I don't have formal knowledge of continuations, and am wondering if someone can help me verify and understand the code I wrote :).
Problem
The general problem I'm trying to solve is to convert expressions like
(2 * var) + (3 * var) == 4
into functions
\x y -> 2 * x + 3 * y == 4 -- (result)
which can be then passed into the yices-painless package.
Motivation
As a simpler example, note that var is translated into \x -> x. How can we multiply two var's (denote them \x -> x and \y -> y) into one expression \x -> \y -> x * y?

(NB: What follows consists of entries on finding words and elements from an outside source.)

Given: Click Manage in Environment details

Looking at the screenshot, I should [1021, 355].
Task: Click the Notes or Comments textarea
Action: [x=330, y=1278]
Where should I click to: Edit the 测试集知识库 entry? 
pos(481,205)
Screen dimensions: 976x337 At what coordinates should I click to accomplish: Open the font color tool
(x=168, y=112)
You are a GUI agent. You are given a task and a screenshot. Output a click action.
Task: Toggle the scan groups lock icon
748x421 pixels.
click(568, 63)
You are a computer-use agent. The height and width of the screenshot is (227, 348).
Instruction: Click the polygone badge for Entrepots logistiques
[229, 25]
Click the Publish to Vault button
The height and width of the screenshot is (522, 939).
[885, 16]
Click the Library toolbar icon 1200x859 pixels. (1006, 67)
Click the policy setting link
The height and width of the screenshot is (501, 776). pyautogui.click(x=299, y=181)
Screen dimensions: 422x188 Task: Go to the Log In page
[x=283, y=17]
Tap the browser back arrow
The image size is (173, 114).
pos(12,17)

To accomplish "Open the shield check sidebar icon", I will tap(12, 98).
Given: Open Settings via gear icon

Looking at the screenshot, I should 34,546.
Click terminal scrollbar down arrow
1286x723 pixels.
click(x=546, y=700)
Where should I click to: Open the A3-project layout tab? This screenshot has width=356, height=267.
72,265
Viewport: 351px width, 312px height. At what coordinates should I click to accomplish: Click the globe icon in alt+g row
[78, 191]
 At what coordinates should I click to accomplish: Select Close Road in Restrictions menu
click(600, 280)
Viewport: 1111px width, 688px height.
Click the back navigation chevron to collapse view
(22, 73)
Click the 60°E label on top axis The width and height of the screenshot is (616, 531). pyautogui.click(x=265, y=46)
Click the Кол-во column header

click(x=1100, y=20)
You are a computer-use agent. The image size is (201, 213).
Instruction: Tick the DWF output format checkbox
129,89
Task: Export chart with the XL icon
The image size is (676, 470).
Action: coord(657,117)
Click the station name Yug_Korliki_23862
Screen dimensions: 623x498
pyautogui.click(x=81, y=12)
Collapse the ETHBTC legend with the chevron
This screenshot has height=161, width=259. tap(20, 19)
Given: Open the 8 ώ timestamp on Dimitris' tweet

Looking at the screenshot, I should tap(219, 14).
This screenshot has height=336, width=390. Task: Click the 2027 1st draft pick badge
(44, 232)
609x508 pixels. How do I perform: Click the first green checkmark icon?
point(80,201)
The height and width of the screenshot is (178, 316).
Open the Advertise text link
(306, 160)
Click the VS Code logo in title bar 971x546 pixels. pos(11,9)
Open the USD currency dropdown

I've heard continuations described as the "rest of computation", and thought that's what I need. Following that idea, a var should take a function
f :: α -> E -- rest of computation
whose argument will be the value of the variable var created, and return what we want (code listing marked result), a new function taking a variable x and returning f x. Hence, we define,
var' = \f -> (\x -> f x)
Then, for multiplication, say of xf and yf (which could be equal to var, for example), we want to take a "rest of computation" function f :: α -> E as above, and return a new function. We know what the function should do given the values of xf and yf (denoted x and y below), and define it as so,
mult xf yf = \f -> xf (\x -> yf (\y -> f (x Prelude.* y)))
Code
const' c = \f -> f c
var' = \f -> (\x -> f x) -- add a new argument, "x", to the function
add xf yf = \f -> xf (\x -> yf (\y -> f (x Prelude.+ y)))
mult xf yf = \f -> xf (\x -> yf (\y -> f (x Prelude.* y)))
v_α = var' -- "x"
v_β = var' -- "y"
v_γ = var' -- "z"
m = mult v_α v_β -- "x * y"
a = add m v_γ -- "x * y + z"
eval_six = (m id) 2 3
eval_seven = (a id) 2 3 1
two = const' 2 -- "2"
m2 = mult two v_γ -- "2 * z"
a2 = add m m2 -- "x * y + 2 * z"
eval_two = (m2 id) 1
eval_eight = (a2 id) 2 3 1
quad_ary = (var' `mult` var') `mult` (var' `mult` var')
eval_thirty = (quad_ary id) 1 2 3 5
well, it seems to work.